> DIRECTIVES
**a.** In the movie review below, what English title does Sukeban Deka translate to?
**b.** Write a continuation of the Yo-Yo Girl Cop review below, starting after its final sentence.

> PASSAGE
Movie Review: Yo-Yo Girl Cop

Earlier this month, I took a break from the standard talk about comics for the evening to review 1987’s Sukeban Deka, which translates to the absolutely awesome title of Juvenile Delinquent Girl Detective. Due largely to the fact that it features a girl taking down a helicopter and battling a cyborg with the use of a yo-yo, Sukeban Deka has stood as the finest toy-based Japanese Schoolgirl combat film ever produced, but finally, after two decades of anticipation, its latest sequel has finally been released.

Ladies and gentlemen, I give you… Yo-Yo Girl Cop.

 

 

Yes, it’s Yo-Yo Girl Cop, and despite the fact that the box art for the movie includes both explosions and a quote that praises it with the name of the movie franchise that gave us the concept of Tokyo Drifting, it’s actually not as good as the previous installment. A lot of that has to do with the fact that it’s a movie about a schoolgirl fighting crime with a yo-yo (which is awesome) that has a plot revolving largely around teen suicide (which is not), thus making for a largely schizophrenic movie that doesn’t quite know what the hell it’s doing half the time.

There are, however, some truly awesome bits.

The whole thing kicks off twenty years after the events of Sukeban Deka, opening with a schoolgirl strapped into a bomb blowing herself up in the middle of a busy street in Shibuya. So yeah, it starts things off just a shade dark for my tastes.

Cut to the opening credits, and we’ve got a reasonable Amanda Waller simulacrum leading a young girl (Aya Matsuura) in a straitjacket into a dimly lit Gitmo-esque facility where she’s put into a cage made of chicken wire, presumably so she won’t throw any bottles at the band.

> GIVEN DATA

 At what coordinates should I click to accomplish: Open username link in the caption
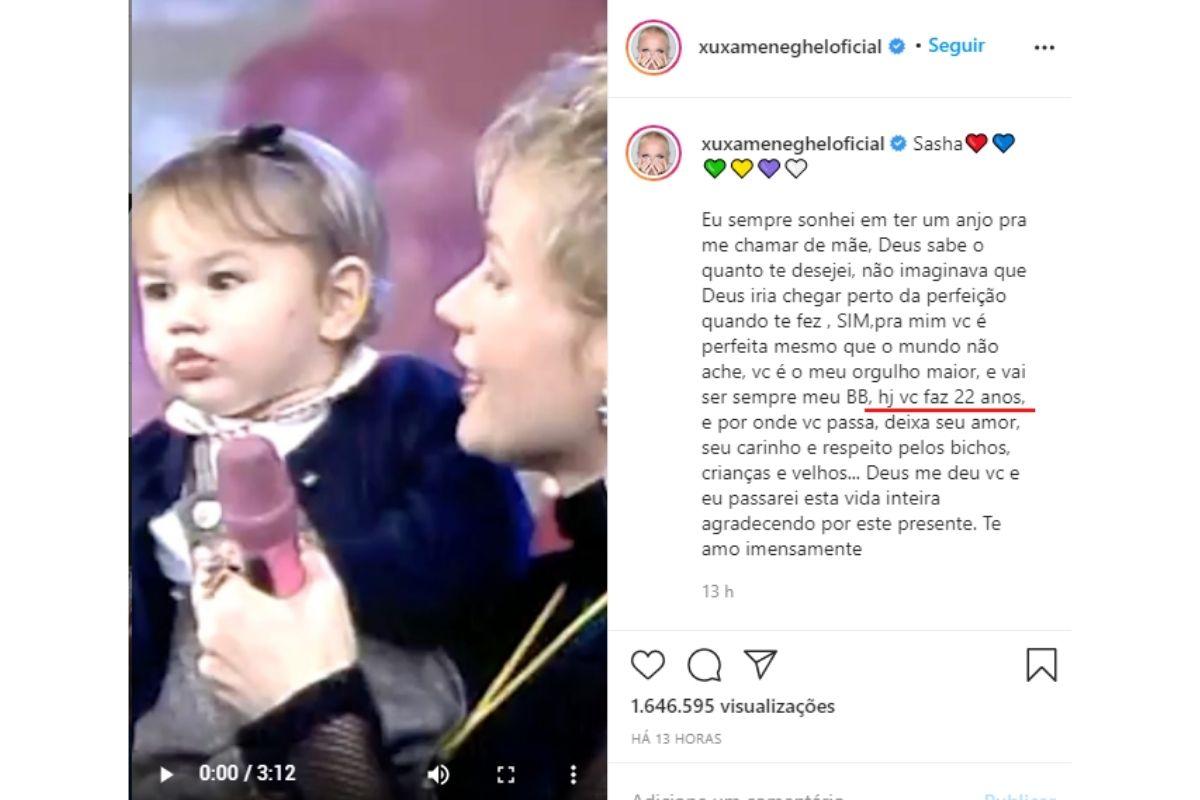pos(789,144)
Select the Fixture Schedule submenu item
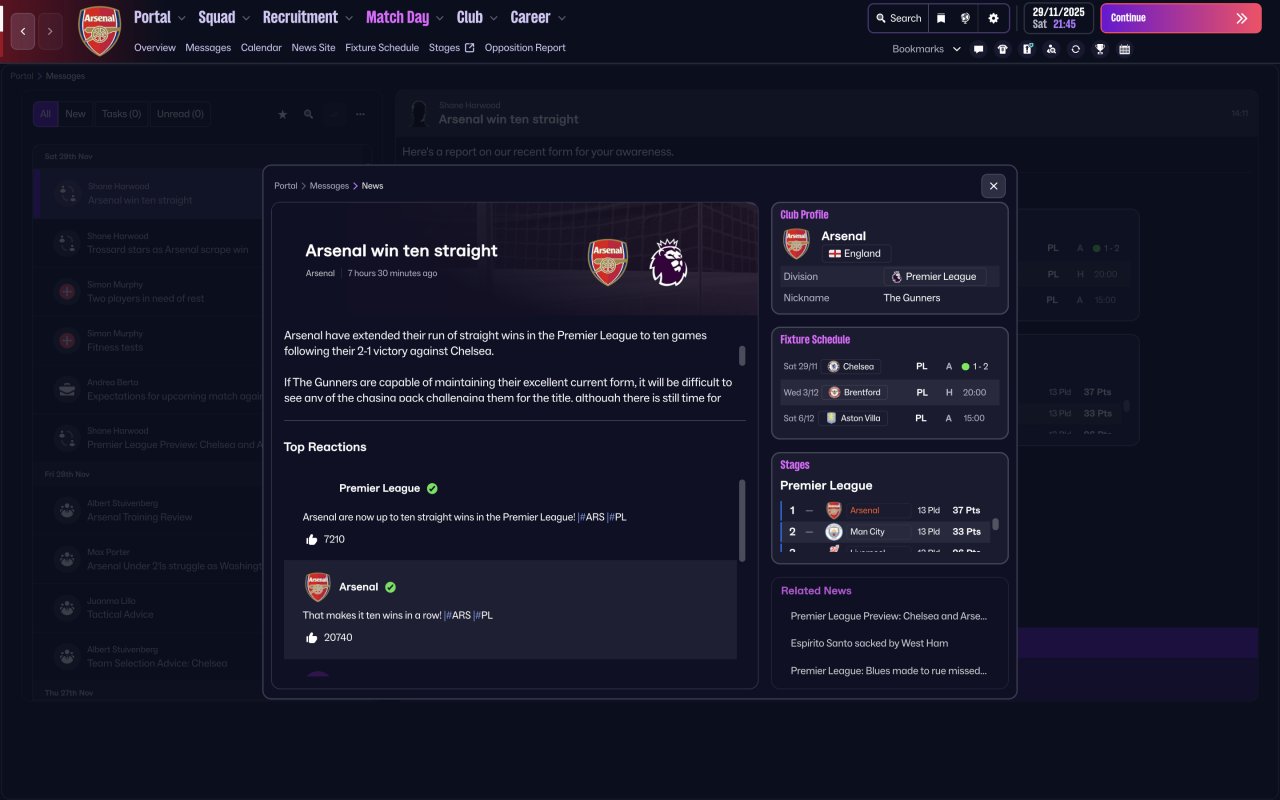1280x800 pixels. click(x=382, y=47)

> RESULTS IN ORDER
**a.** Juvenile Delinquent Girl Detective

**b.**
It seems the young lady–whose name is the imaginative “K,” at least for the duration of the next three scenes–is being deported from the far-off land of New York City for reasons that aren’t exactly clear, with equally murky charges being brought up against her mother for alleged spying. As it turns out, her mom’s actually the original Sukeban Deka (played here by Yuki Saito, the actress who played the original on TV), so a friendly detective named Kira offers her a deal: The Japanese government will offer a plea bargain to the Americans to free her mother if she goes undercover in the reactivated Sukeban Deka program.

Dubious legality aside, you’ve probably already figured out that she agrees… but not before she escapes from her straightjacket and busts out of the rage cage, a backflip-ridden process that was too dimly lit to grab any good screenshots. Sorry.

Anyway, once they’ve got her chained up in the steel cage–which continues the theme of bondage that runs through this movie so much that it transcends subtext and just becomes actual text–they give her the briefing, preparing her to be sent into one of the deadliest high school environments in the entire country.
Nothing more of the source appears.